Il n'est pas a priori limité, mais est défini par chaque loi , celle-ci pouvant exclure certaines infractions (homicides, atteintes à la sûreté de l'État, etc.).

c) Le titulaire

L'amnistie résulte d'une loi votée par le Parlement selon la procédure législative de droit commun.

d) La pratique

Depuis la création de la République fédérale d'Allemagne, le Parlement fédéral a, outre plusieurs lois d'amnistie fiscale, adopté quatre lois d'impunité.

Les deux premières, en 1949 et 1954, sont liées à des événements de la seconde guerre mondiale. Les deux autres, qui datent de 1968 et 1970, ont été votées à la suite de réformes du droit pénal, afin de faire bénéficier rétroactivement certaines personnes des nouvelles dispositions. La loi de 1968 s'appliquait aux auteurs de certaines infractions contre l'État et la paix publique, et celle de 1970 tenait compte de la modification du droit des manifestations.

2) La grâce

a) Les effets

La grâce laisse inchangée la condamnation. En revanche, elle peut annuler la peine, la commuer en peine plus légère, ou la réduire. Elle peut s'appliquer à la peine principale et à la peine complémentaire.

b) Le champ d'application

La grâce est toujours une mesure individuelle . En principe, elle ne peut être accordée qu'une fois tous les recours judiciaires épuisés.

c) Le titulaire

Selon les cas, la grâce est exercée par le Président fédéral ou par les autorités du Land , puisque l'exécution des peines relève de la compétence des Länder .


• L'article 60 de la Loi fondamentale prévoit que le Président fédéral exerce le droit de grâce au nom de la Fédération et qu'il peut déléguer ces pouvoirs à d'autres autorités. Toutefois, l'article 452 du code de procédure pénale limite la compétence du Président fédéral aux affaires qui sont jugées en première instance par une juridiction fédérale, c'est-à-dire essentiellement aux atteintes les plus graves à la sûreté de l'État (terrorisme, espionnage, etc.).

En application des dispositions constitutionnelles relatives aux décisions du Président fédéral, la grâce présidentielle doit être contresignée par le ministre de la justice. La Cour constitutionnelle fédérale a estimé que les décisions de grâce n'étaient susceptibles d'aucun contrôle judiciaire.

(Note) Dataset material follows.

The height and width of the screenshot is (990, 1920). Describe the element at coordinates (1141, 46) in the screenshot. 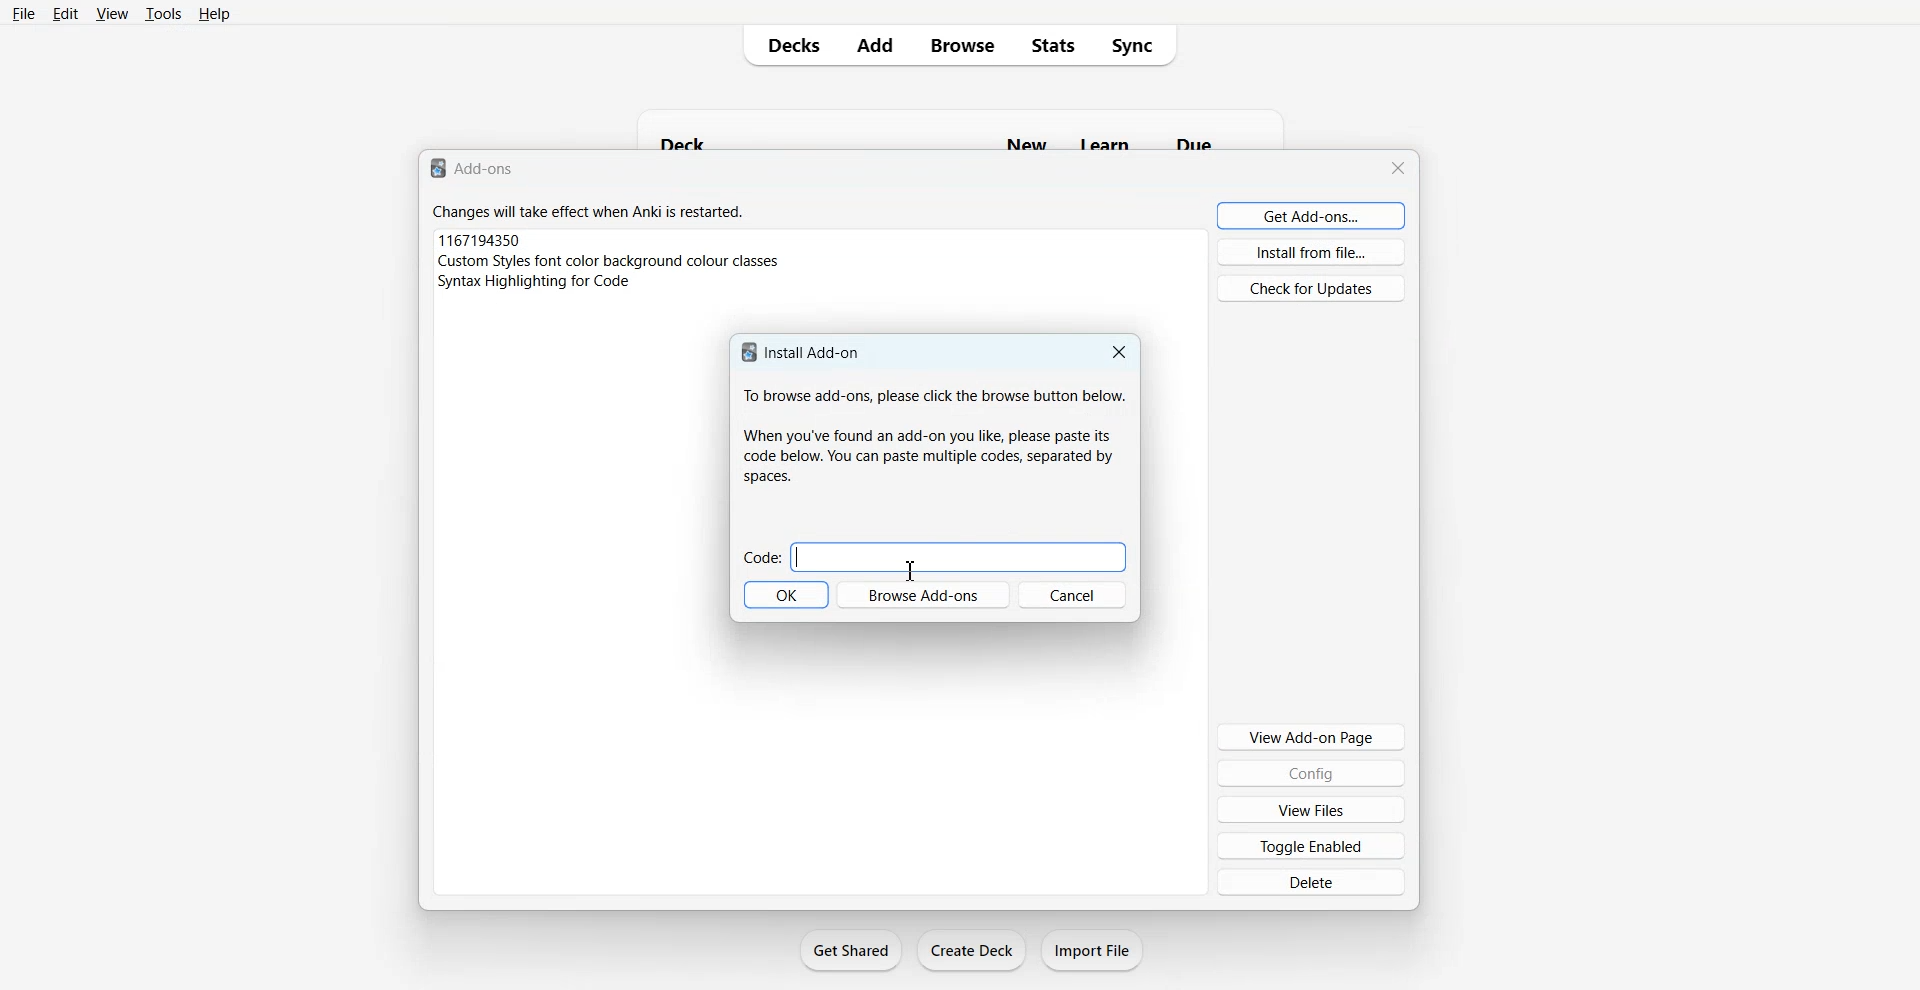

I see `Sync` at that location.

• Pour toutes les autres affaires, l'exercice du droit de grâce appartient aux Länder . Les constitutions de tous les Länder confient ce droit à l'exécutif : au gouvernement à Berlin, Brême, Hambourg ainsi qu'en Sarre, et au chef du gouvernement dans les autres Länder . En règle générale, l'exercice du droit de grâce est délégué au ministre de la justice, sauf pour les affaires les plus importantes . En pratique, les recours en grâce sont examinés par un service spécialisé qui, le plus souvent, est rattaché à l'administration chargé de l'application des peines.

d) La pratique

Les recours en grâce devant le Président fédéral restent exceptionnels du fait de la délimitation des affaires qui relèvent de sa compétence. En 2007, le Président Hörst Köhler a rejeté le recours d'un ancien terroriste de la Fraction armée rouge, ce qui a donné lieu à un débat public sur le principe même de la grâce dans un État démocratique.

Dans les Länder , de nombreuses grâces sont attribuées pour les fêtes de fin d'année. En effet, à l'exception de la Bavière et de la Saxe, tous les Länder octroient de courtes remises de peine à cette occasion. Les prisonniers qui auraient dû être libérés par exemple entre le 1 er décembre et le 8 janvier peuvent ainsi bénéficier d'une libération anticipée avant Noël, fixée à la même date pour tous. Cette remise de peine de deux à trois semaines en moyenne est subordonnée à certaines conditions soigneusement vérifiées par le service des grâces (faible durée de la peine de d'emprisonnement : inférieure à deux ans ou à un an dans le cas d'une infraction sexuelle, bonne conduite pendant la détention, hébergement et moyens de substance assurés après la sortie de prison, etc.).

D'après les statistiques disponibles, en 2006, 12 500 recours en grâce ont été déposés dans onze des seize Länder , avec de grandes différences d'un Land à un autre. Le pourcentage de grâces accordées varie également selon les Länder , de 9 % à 50 %.